On the Robustness of Domain Adaption to Adversarial Attacks
This addresses the problem of model vulnerability in domain adaptation for machine learning practitioners, but it is incremental as it extends existing adversarial attack research to UDA.
The paper investigates the robustness of unsupervised domain adaptation (UDA) models against adversarial attacks, finding that they have limited robustness, and benchmarks various attack and defense settings while proposing a cross-domain attack method based on pseudo labels.

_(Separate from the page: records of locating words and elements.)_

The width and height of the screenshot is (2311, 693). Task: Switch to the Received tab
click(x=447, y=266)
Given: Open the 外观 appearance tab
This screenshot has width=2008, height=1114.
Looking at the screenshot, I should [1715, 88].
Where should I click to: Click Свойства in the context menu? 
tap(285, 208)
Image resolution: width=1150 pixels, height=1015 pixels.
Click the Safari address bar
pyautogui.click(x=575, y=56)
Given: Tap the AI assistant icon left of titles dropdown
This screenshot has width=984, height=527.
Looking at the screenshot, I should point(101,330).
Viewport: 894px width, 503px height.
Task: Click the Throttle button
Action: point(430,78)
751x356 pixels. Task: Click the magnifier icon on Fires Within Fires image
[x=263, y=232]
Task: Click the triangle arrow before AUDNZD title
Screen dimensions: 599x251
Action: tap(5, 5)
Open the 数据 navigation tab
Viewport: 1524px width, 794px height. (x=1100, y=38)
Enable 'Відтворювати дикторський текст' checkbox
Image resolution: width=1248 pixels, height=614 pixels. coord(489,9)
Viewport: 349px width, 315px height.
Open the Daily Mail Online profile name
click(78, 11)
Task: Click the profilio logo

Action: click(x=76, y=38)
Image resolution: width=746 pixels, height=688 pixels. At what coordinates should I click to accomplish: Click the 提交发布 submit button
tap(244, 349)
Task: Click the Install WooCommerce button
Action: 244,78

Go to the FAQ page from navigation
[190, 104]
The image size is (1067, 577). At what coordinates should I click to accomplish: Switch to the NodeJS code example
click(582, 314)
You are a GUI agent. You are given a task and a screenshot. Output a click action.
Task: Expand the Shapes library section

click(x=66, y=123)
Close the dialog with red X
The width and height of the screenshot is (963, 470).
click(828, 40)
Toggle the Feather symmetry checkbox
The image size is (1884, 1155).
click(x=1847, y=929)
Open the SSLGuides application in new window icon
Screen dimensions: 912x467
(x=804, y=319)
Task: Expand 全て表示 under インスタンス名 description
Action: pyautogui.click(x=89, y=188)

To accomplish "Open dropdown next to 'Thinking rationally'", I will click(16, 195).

State-of-the-art deep neural networks (DNNs) have been proved to have excellent performance on unsupervised domain adaption (UDA). However, recent work shows that DNNs perform poorly when being attacked by adversarial samples, where these attacks are implemented by simply adding small disturbances to the original images. Although plenty of work has focused on this, as far as we know, there is no systematic research on the robustness of unsupervised domain adaption model. Hence, we discuss the robustness of unsupervised domain adaption against adversarial attacking for the first time. We benchmark various settings of adversarial attack and defense in domain adaption, and propose a cross domain attack method based on pseudo label. Most importantly, we analyze the impact of different datasets, models, attack methods and defense methods. Directly, our work proves the limited robustness of unsupervised domain adaptation model, and we hope our work may facilitate the community to pay more attention to improve the robustness of the model against attacking.